═══ Text block
Scipio and Carthage entered into peace negotiations, while Carthage recalled both Hannibal and Mago from Italy. The Roman Senate ratified a draft treaty, but because of mistrust and a surge in confidence when Hannibal arrived from Italy, Carthage repudiated it. Hannibal was placed in command of another army, formed of his and Mago's veterans from Italy and newly raised troops from Africa, with 80 war elephants but few cavalry. The decisive battle of Zama followed in October 202BC. Hannibal was supported by 2,000 Numidian cavalry commanded by a relative of Syphax's, Tychaeus. Masinissa fought alongside the Romans with 6,000 infantry and 4,000 cavalry. After a prolonged fight the Carthaginian army collapsed. Masinissa played an important role in the Roman victory. Hannibal was one of the few on the Carthaginian side to escape the field.

After the Romans had returned to Utica, Scipio received word that a Numidian army under Syphax's son Vermina was marching to Carthage's assistance. This was intercepted, surrounded by a Roman force largely made up of cavalry and defeated. The number of Numidians involved is not known, but Livy records that more than 16,000 were killed or captured. This was the last battle of the Second Punic War.
══════
═══ Stored data
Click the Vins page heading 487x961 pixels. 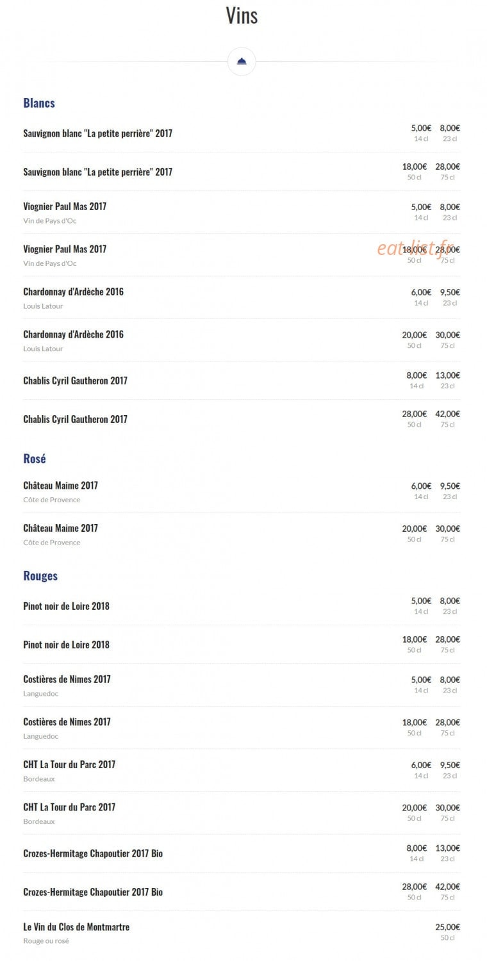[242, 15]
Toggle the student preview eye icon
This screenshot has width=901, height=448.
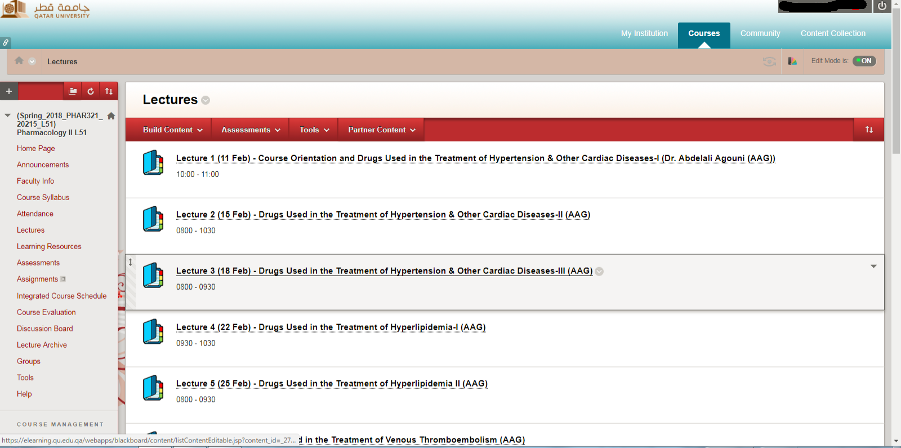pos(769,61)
══════
═══ Stored data
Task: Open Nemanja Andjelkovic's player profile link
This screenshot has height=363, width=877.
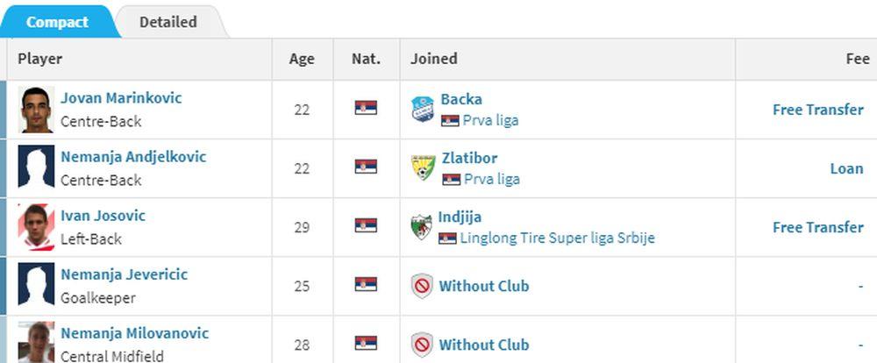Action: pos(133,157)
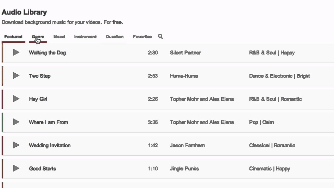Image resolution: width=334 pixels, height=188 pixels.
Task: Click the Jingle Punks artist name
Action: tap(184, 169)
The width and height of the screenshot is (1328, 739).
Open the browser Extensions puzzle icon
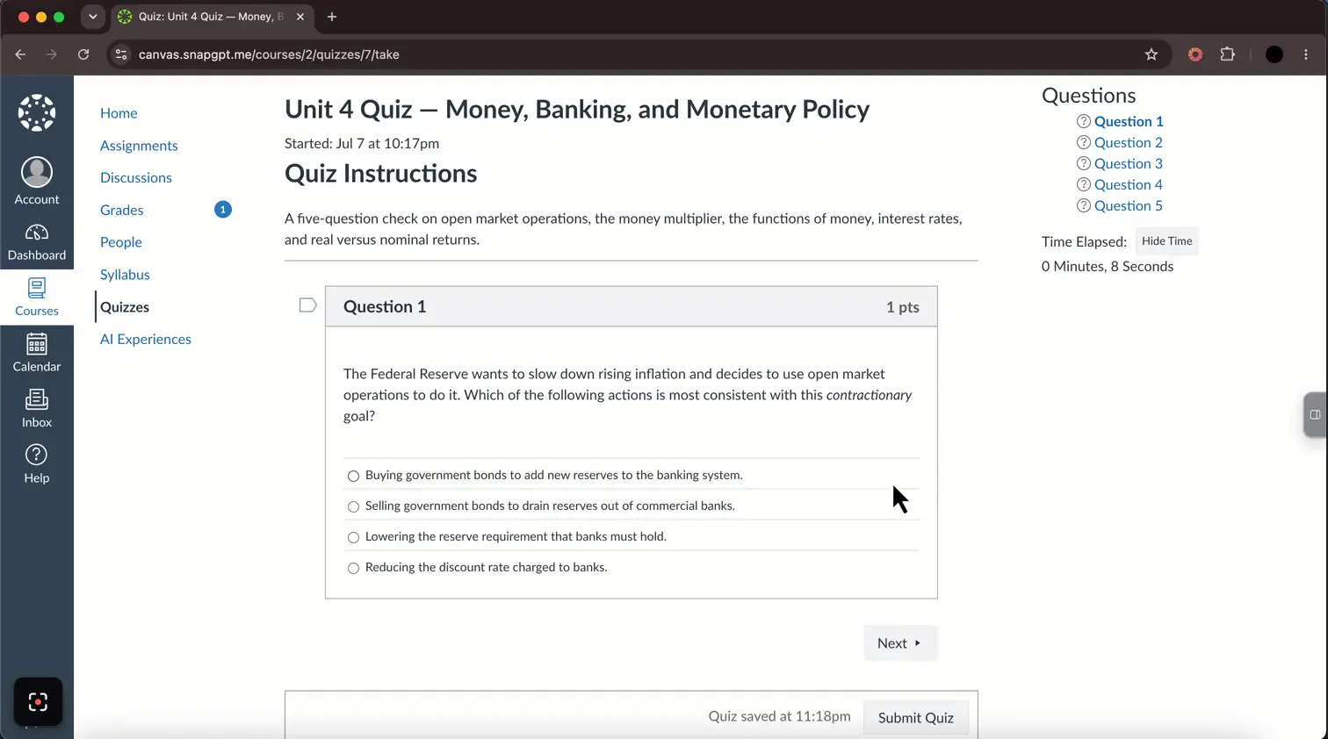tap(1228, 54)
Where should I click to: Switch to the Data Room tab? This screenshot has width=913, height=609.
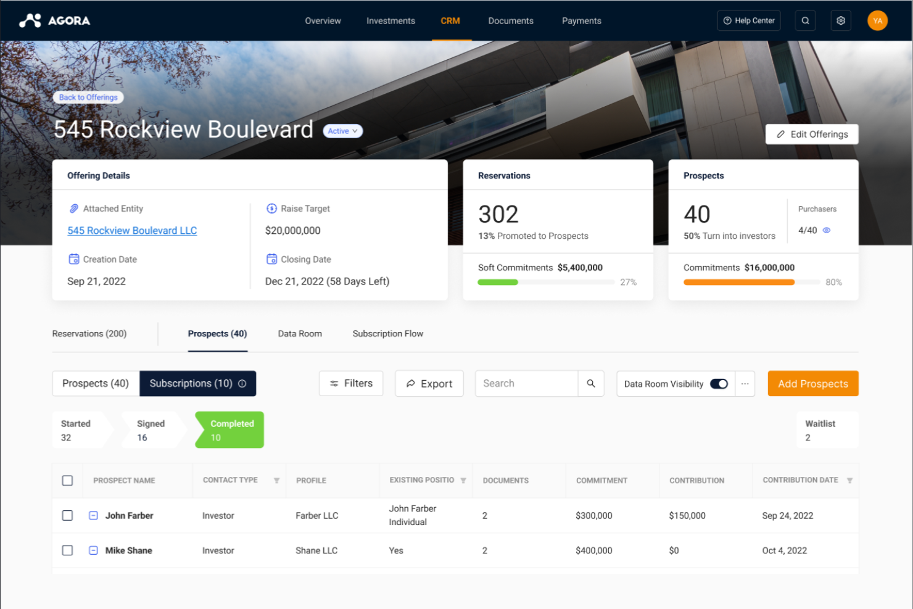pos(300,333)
══════
-- Work to complete --
Continue the passage about Zama and the close of the Second Punic War, picking up after its final sentence.

-- Result of this exercise --
===Peace===

The peace treaty the Romans subsequently imposed on the Carthaginians stripped them of all of their overseas territories and some of their African ones. An indemnity of 10,000 silver talents was to be paid over 50 years. Hostages were taken. Carthage was forbidden to possess war elephants and its fleet was restricted to 10 warships. It was prohibited from waging war outside Africa and in Africa only with Rome's express permission. Masinissa was to be recognised as the ruler of all of Numidia. Many senior Carthaginians wanted to reject it, but Hannibal spoke strongly in its favour and it was accepted in spring 201BC. Henceforth it was clear Carthage was politically subordinate to Rome. Scipio was awarded a triumph and received the agnomen "Africanus". Masinissa established himself as the senior ruler in Numidia.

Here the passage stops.